■ **WHAT TO PRODUCE**
Count the lines below in which "agent" appears, then give that number by itself.

■ **WORKING DATA**
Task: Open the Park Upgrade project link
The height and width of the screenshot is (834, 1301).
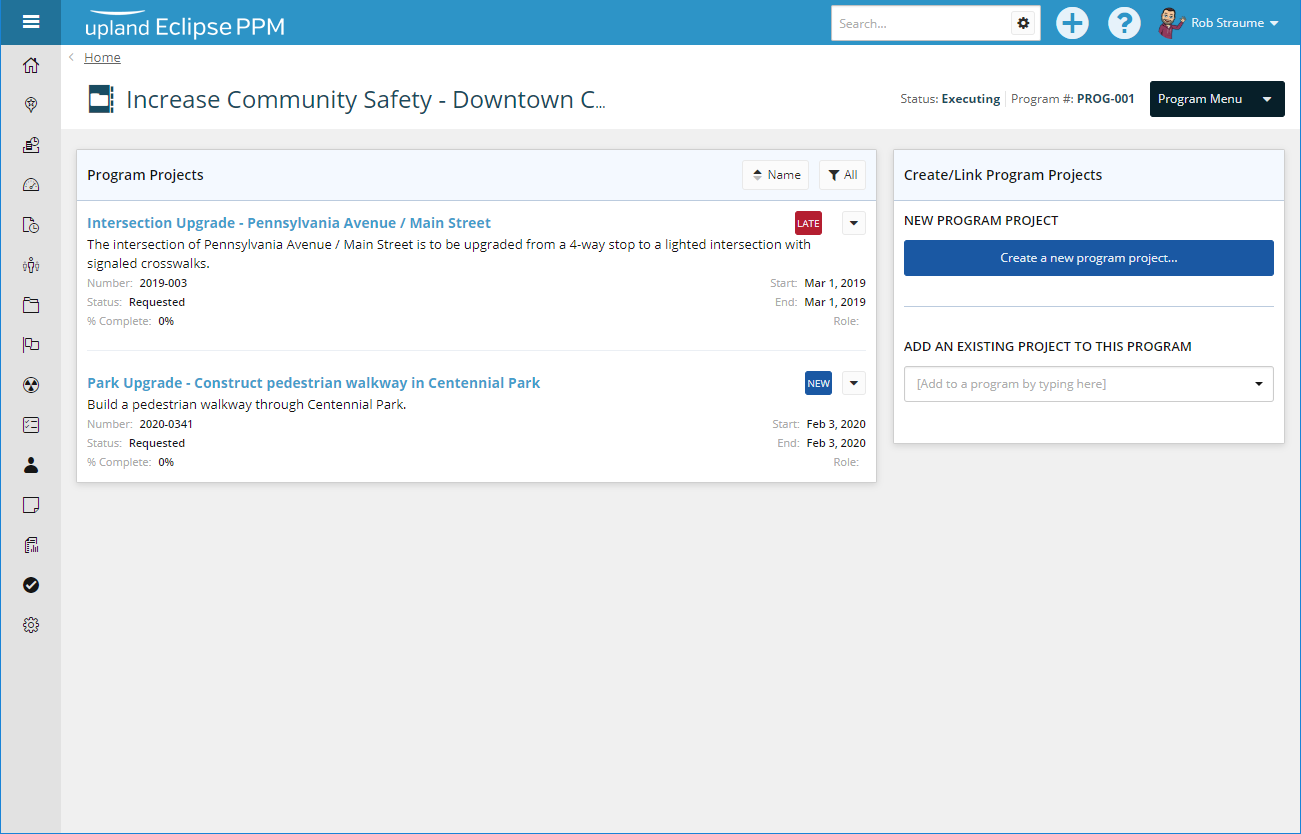Action: 313,383
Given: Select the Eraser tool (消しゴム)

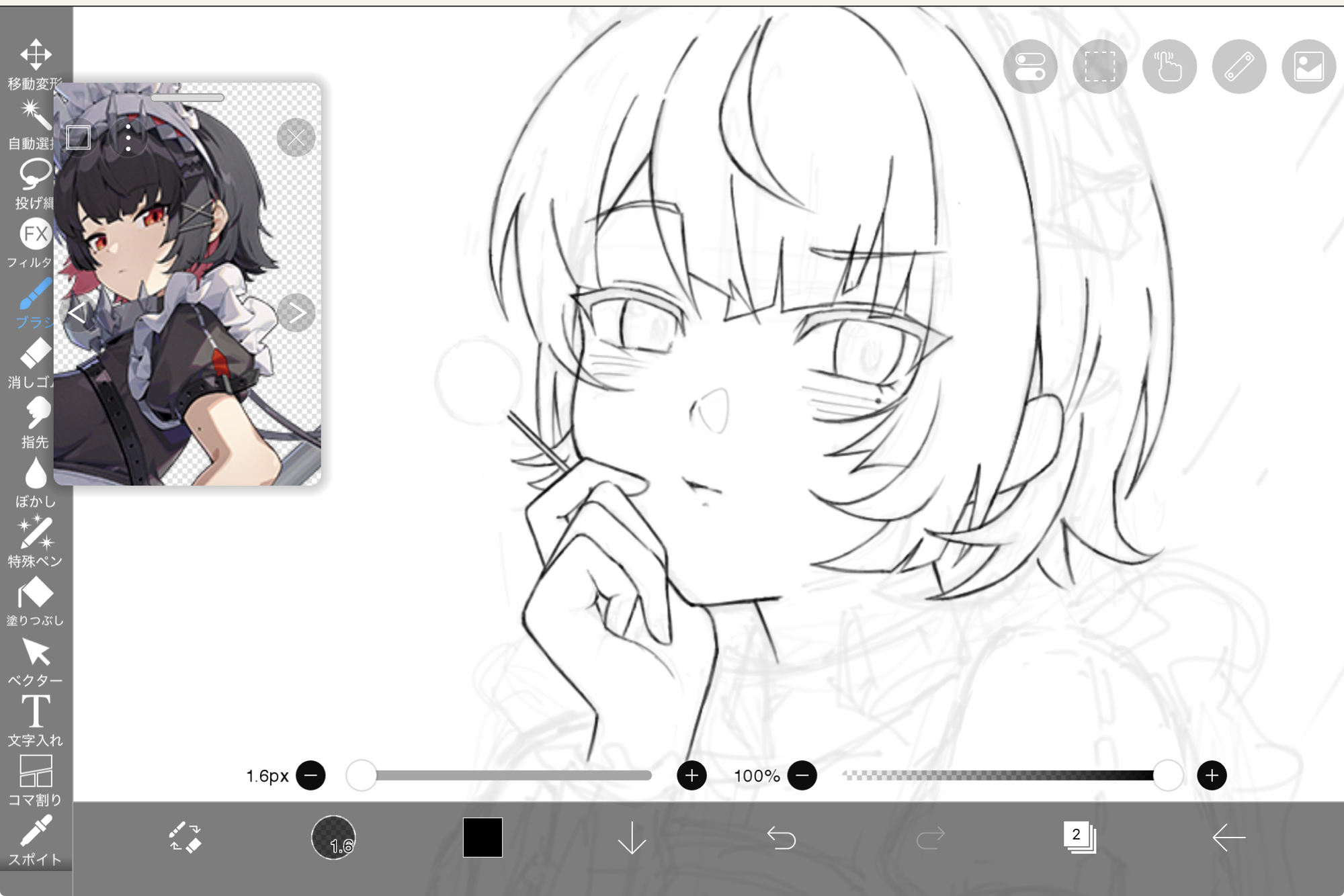Looking at the screenshot, I should click(34, 363).
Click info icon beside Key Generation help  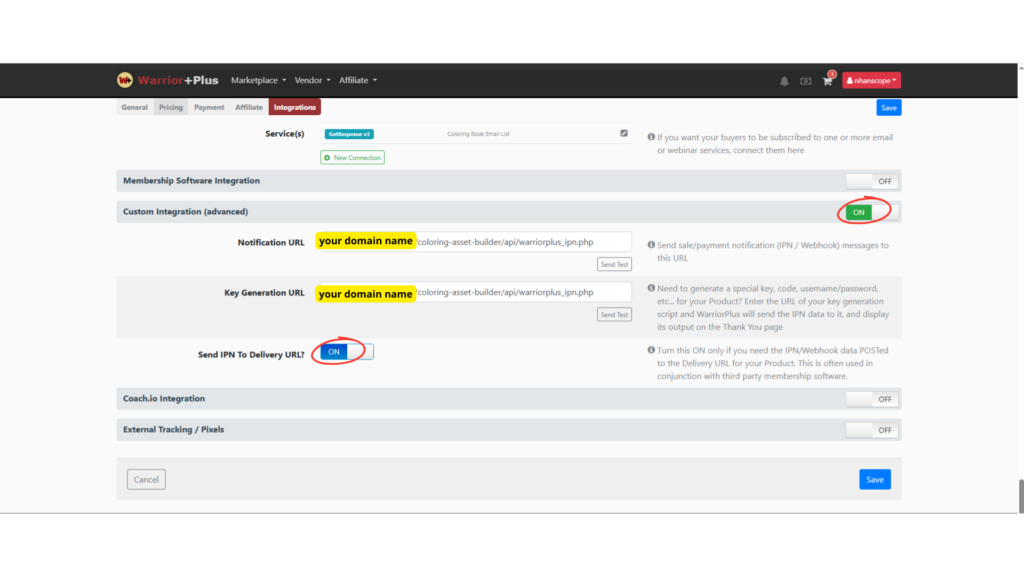651,288
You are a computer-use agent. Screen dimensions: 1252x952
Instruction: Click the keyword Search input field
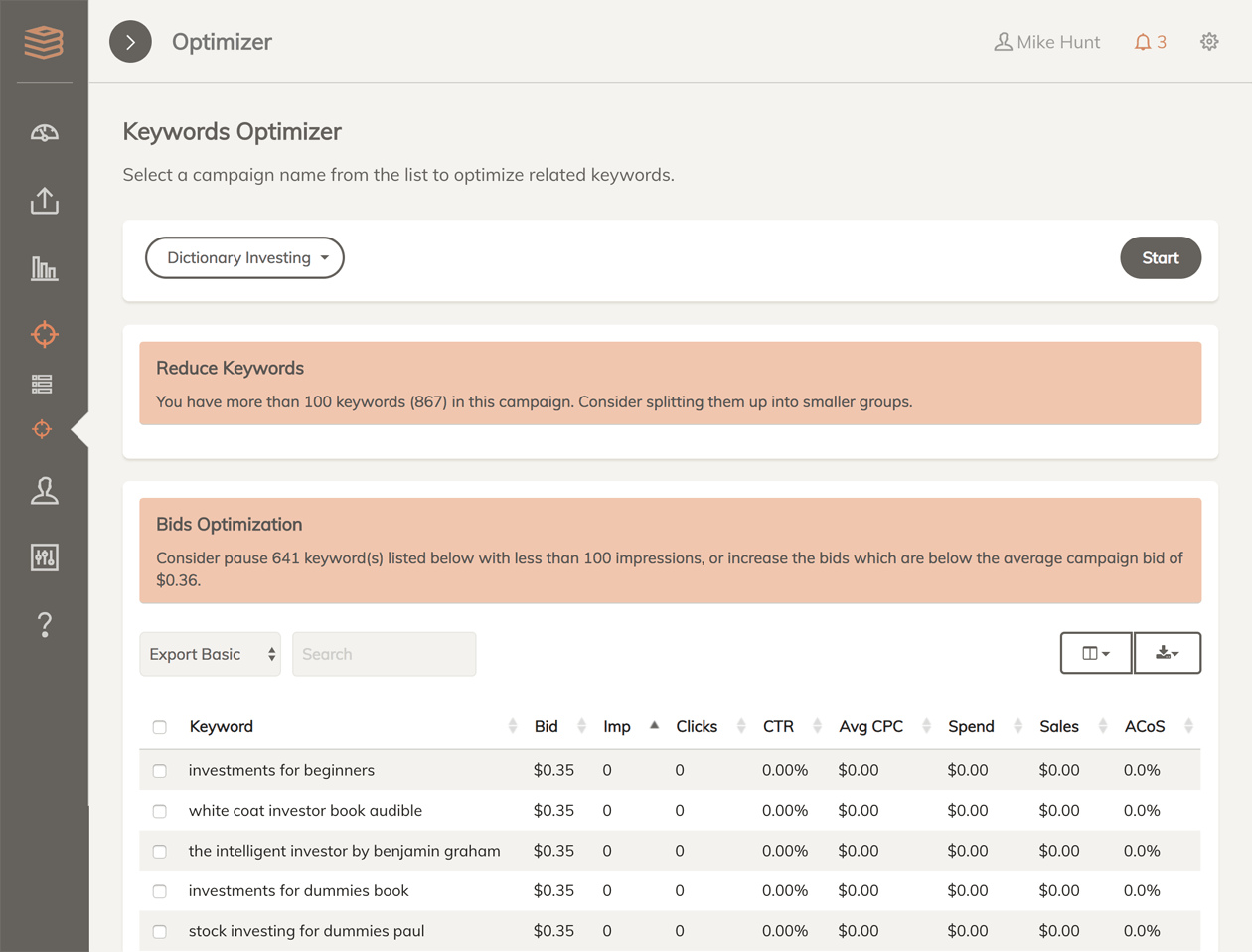[384, 654]
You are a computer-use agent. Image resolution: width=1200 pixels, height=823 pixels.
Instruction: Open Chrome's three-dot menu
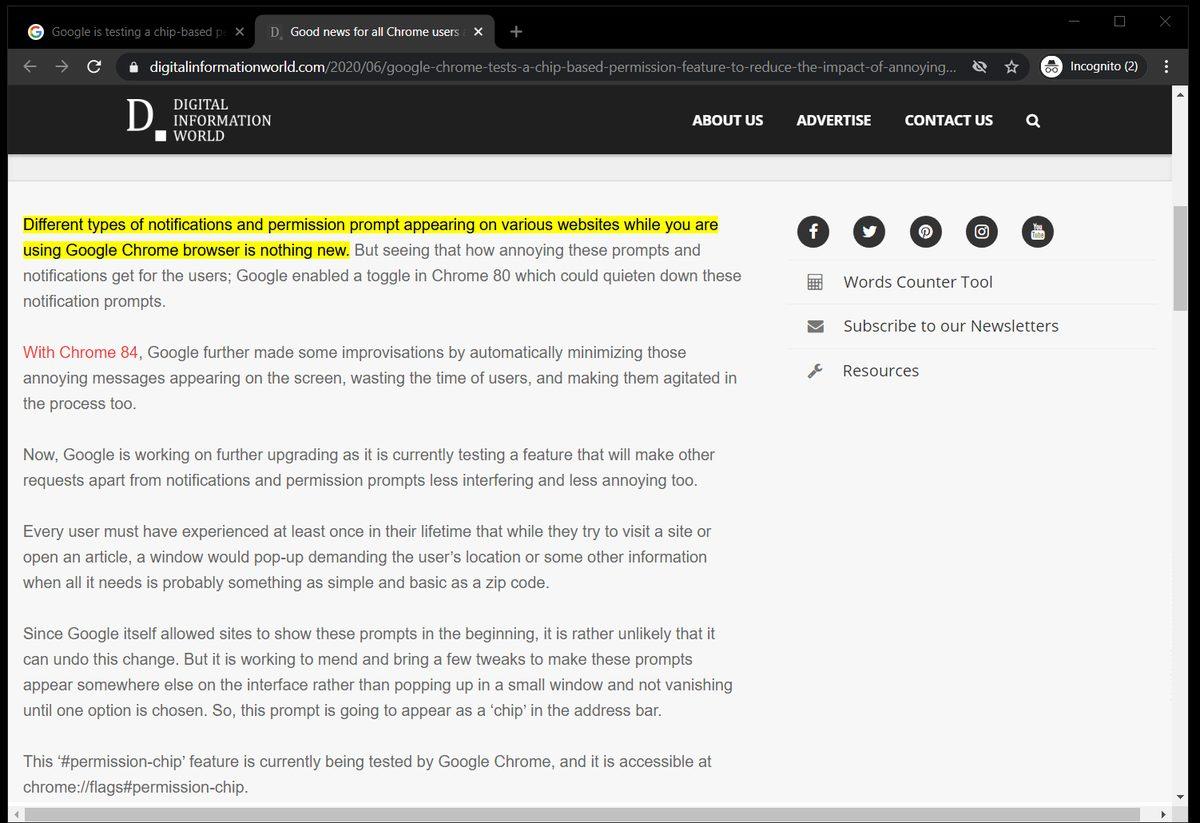pyautogui.click(x=1166, y=67)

■ **RESPONSE AREA**
2